• **Task to complete**
Could you set down every record below exactly as it appears?

• **Data for analysis**
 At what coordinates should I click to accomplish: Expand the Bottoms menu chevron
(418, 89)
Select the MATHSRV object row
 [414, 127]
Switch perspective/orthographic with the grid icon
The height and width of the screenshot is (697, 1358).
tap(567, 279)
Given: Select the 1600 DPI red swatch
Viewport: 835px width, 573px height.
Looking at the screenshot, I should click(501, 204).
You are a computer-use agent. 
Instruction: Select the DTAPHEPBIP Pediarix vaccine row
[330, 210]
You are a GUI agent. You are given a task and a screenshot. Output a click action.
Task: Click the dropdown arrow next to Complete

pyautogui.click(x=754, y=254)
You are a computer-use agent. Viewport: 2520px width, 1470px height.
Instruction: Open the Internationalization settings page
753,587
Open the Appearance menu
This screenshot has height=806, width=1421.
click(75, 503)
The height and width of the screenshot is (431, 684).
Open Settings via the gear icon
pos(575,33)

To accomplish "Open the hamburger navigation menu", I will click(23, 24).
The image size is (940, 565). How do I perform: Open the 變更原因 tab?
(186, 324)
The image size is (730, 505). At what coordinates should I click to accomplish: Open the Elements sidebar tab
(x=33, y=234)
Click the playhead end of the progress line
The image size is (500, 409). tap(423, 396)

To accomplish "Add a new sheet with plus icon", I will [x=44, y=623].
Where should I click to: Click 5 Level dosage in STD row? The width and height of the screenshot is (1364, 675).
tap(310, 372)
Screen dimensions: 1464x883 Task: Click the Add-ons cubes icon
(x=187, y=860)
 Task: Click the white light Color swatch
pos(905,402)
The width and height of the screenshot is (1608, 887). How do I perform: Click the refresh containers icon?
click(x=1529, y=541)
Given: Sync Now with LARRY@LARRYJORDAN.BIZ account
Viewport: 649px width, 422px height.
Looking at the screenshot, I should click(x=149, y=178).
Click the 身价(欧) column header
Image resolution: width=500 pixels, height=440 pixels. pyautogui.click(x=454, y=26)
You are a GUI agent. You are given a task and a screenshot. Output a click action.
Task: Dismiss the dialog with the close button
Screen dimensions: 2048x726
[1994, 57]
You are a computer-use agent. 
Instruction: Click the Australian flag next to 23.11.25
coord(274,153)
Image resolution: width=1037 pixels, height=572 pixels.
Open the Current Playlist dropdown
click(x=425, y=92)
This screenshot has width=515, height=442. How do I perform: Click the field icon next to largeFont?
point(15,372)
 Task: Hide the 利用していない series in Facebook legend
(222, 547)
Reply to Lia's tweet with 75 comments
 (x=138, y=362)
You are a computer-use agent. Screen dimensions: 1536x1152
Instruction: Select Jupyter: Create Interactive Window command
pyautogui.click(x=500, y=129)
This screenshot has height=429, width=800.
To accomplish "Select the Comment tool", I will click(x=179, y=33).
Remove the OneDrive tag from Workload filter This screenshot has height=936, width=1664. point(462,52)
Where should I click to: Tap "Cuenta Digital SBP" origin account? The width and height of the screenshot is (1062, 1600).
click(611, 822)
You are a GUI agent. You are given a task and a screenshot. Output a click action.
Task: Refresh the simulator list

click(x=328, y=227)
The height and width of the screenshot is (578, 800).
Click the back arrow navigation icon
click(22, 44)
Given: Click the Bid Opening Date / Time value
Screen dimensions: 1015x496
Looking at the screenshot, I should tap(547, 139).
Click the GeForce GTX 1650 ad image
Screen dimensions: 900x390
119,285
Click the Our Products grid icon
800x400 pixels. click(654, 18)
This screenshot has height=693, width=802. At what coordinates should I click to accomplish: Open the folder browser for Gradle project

• **Result below**
 At what coordinates should I click to accomplish: Expand the Bottoms menu chevron
(418, 89)
Select the MATHSRV object row
 [414, 127]
Switch perspective/orthographic with the grid icon
The height and width of the screenshot is (697, 1358).
tap(567, 279)
Given: Select the 1600 DPI red swatch
Viewport: 835px width, 573px height.
Looking at the screenshot, I should click(501, 204).
You are a computer-use agent. 
Instruction: Select the DTAPHEPBIP Pediarix vaccine row
[330, 210]
You are a GUI agent. You are given a task and a screenshot. Output a click action.
Task: Click the dropdown arrow next to Complete

pyautogui.click(x=754, y=254)
You are a computer-use agent. Viewport: 2520px width, 1470px height.
Instruction: Open the Internationalization settings page
753,587
Open the Appearance menu
This screenshot has height=806, width=1421.
click(75, 503)
The height and width of the screenshot is (431, 684).
Open Settings via the gear icon
pos(575,33)

To accomplish "Open the hamburger navigation menu", I will click(23, 24).
The image size is (940, 565). How do I perform: Open the 變更原因 tab?
(186, 324)
The image size is (730, 505). At what coordinates should I click to accomplish: Open the Elements sidebar tab
(x=33, y=234)
Click the playhead end of the progress line
The image size is (500, 409). tap(423, 396)

To accomplish "Add a new sheet with plus icon", I will [x=44, y=623].
Where should I click to: Click 5 Level dosage in STD row? The width and height of the screenshot is (1364, 675).
tap(310, 372)
Screen dimensions: 1464x883 Task: Click the Add-ons cubes icon
(x=187, y=860)
 Task: Click the white light Color swatch
pos(905,402)
The width and height of the screenshot is (1608, 887). How do I perform: Click the refresh containers icon?
click(x=1529, y=541)
Given: Sync Now with LARRY@LARRYJORDAN.BIZ account
Viewport: 649px width, 422px height.
Looking at the screenshot, I should click(x=149, y=178).
Click the 身价(欧) column header
Image resolution: width=500 pixels, height=440 pixels. pyautogui.click(x=454, y=26)
You are a GUI agent. You are given a task and a screenshot. Output a click action.
Task: Dismiss the dialog with the close button
Screen dimensions: 2048x726
[1994, 57]
You are a computer-use agent. 
Instruction: Click the Australian flag next to 23.11.25
coord(274,153)
Image resolution: width=1037 pixels, height=572 pixels.
Open the Current Playlist dropdown
click(x=425, y=92)
This screenshot has width=515, height=442. How do I perform: Click the field icon next to largeFont?
point(15,372)
 Task: Hide the 利用していない series in Facebook legend
(222, 547)
Reply to Lia's tweet with 75 comments
 (x=138, y=362)
You are a computer-use agent. Screen dimensions: 1536x1152
Instruction: Select Jupyter: Create Interactive Window command
pyautogui.click(x=500, y=129)
This screenshot has height=429, width=800.
To accomplish "Select the Comment tool", I will click(x=179, y=33).
Remove the OneDrive tag from Workload filter This screenshot has height=936, width=1664. point(462,52)
Where should I click to: Tap "Cuenta Digital SBP" origin account? The width and height of the screenshot is (1062, 1600).
click(611, 822)
You are a GUI agent. You are given a task and a screenshot. Output a click action.
Task: Refresh the simulator list

click(x=328, y=227)
The height and width of the screenshot is (578, 800).
Click the back arrow navigation icon
click(22, 44)
Given: Click the Bid Opening Date / Time value
Screen dimensions: 1015x496
Looking at the screenshot, I should tap(547, 139).
Click the GeForce GTX 1650 ad image
Screen dimensions: 900x390
119,285
Click the Our Products grid icon
800x400 pixels. click(654, 18)
This screenshot has height=693, width=802. At what coordinates should I click to accomplish: Open the folder browser for Gradle project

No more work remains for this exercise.